Extracted records:
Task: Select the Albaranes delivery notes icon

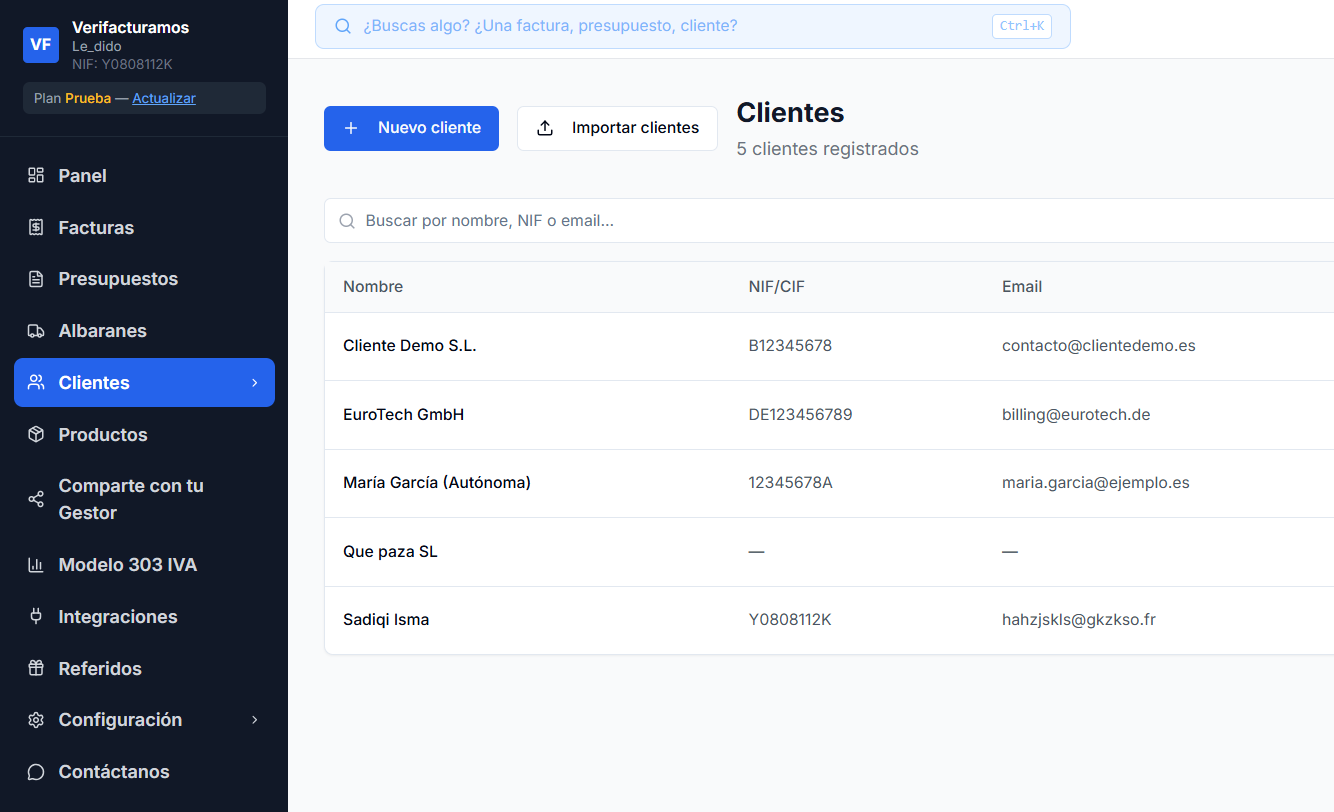Action: [x=35, y=330]
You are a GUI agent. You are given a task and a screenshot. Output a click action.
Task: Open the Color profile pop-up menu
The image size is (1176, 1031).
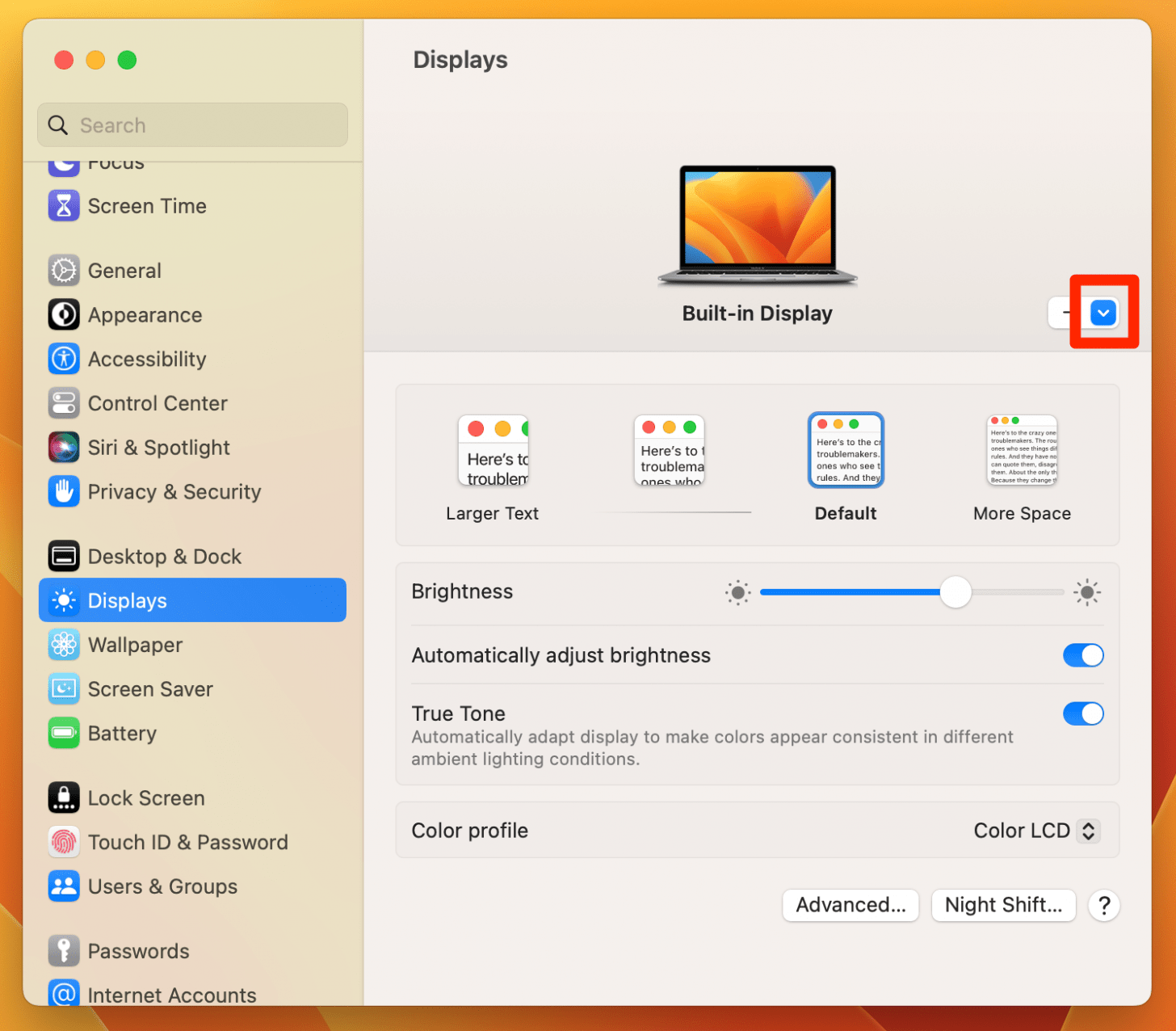pos(1036,831)
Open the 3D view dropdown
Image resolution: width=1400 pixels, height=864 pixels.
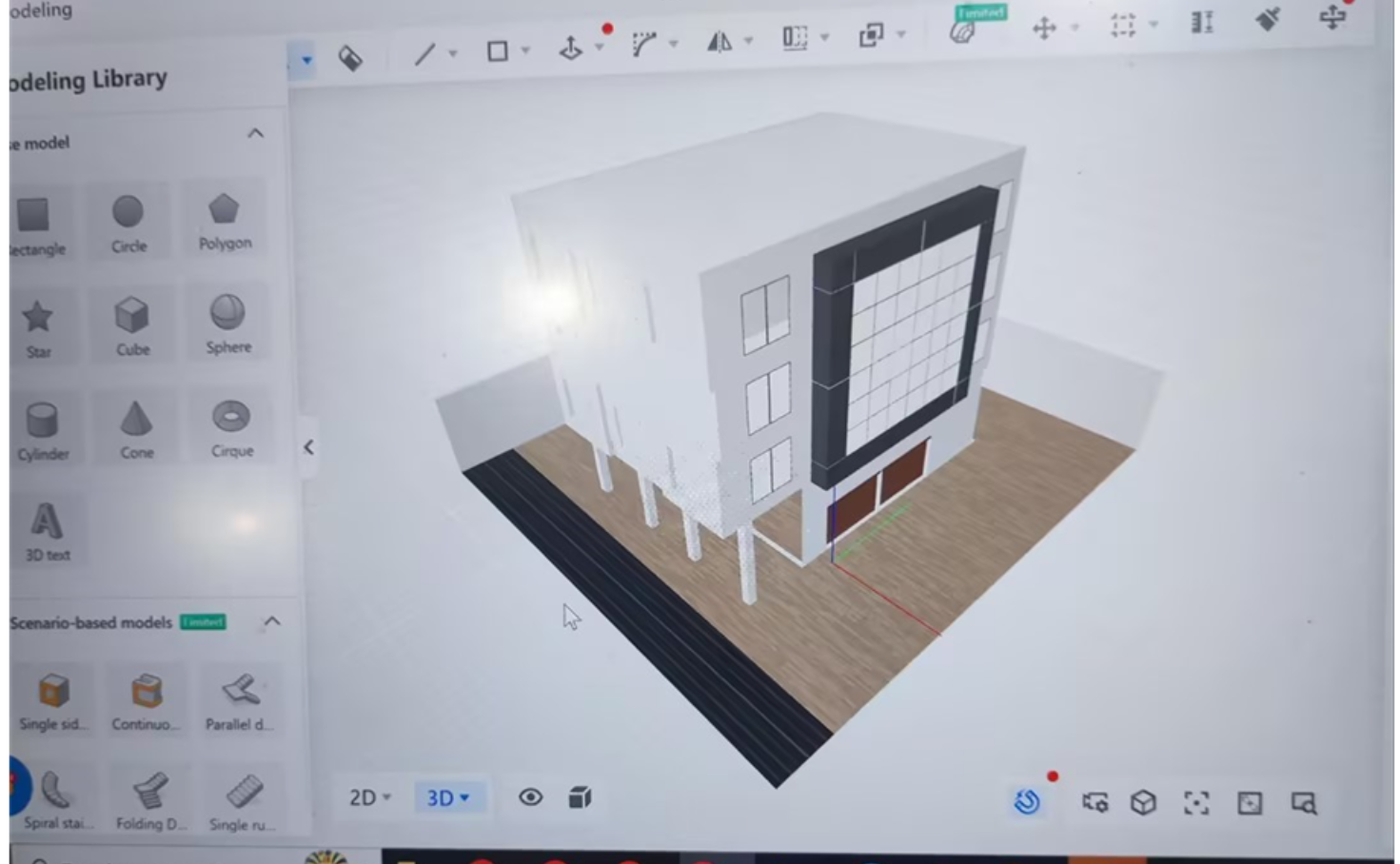447,797
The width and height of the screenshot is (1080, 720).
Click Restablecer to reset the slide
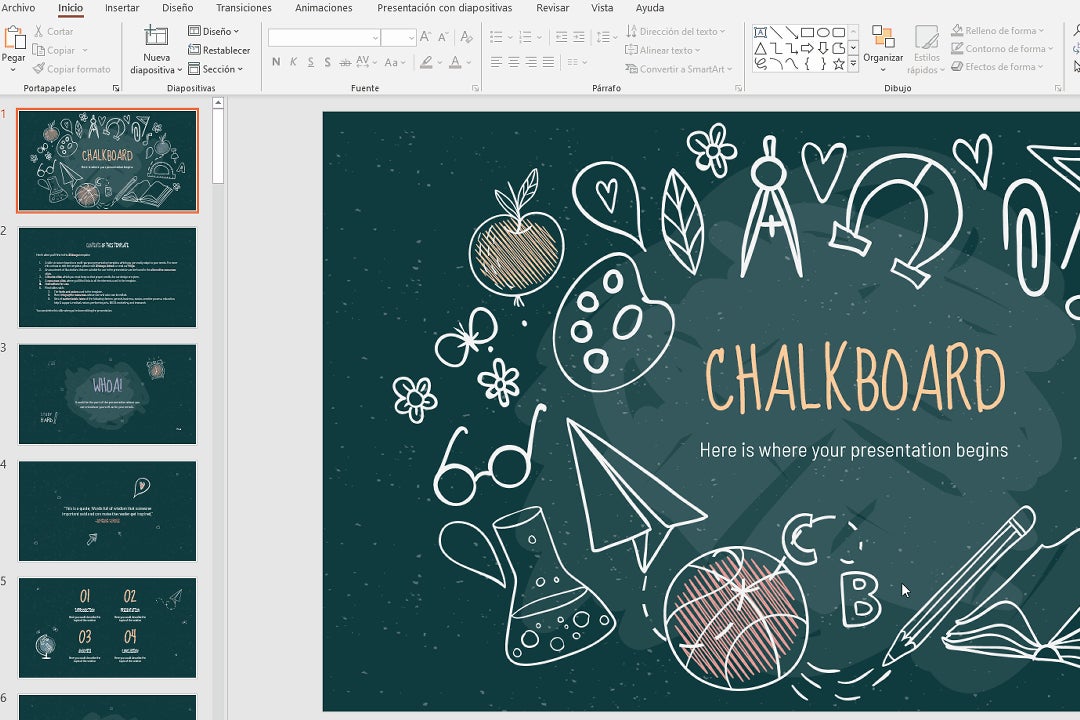[x=219, y=50]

Requirement: Each line above that contains the string "Open" should be identified and copied.

Response area:
Task: Open the Color profile pop-up menu
Open the 3D view dropdown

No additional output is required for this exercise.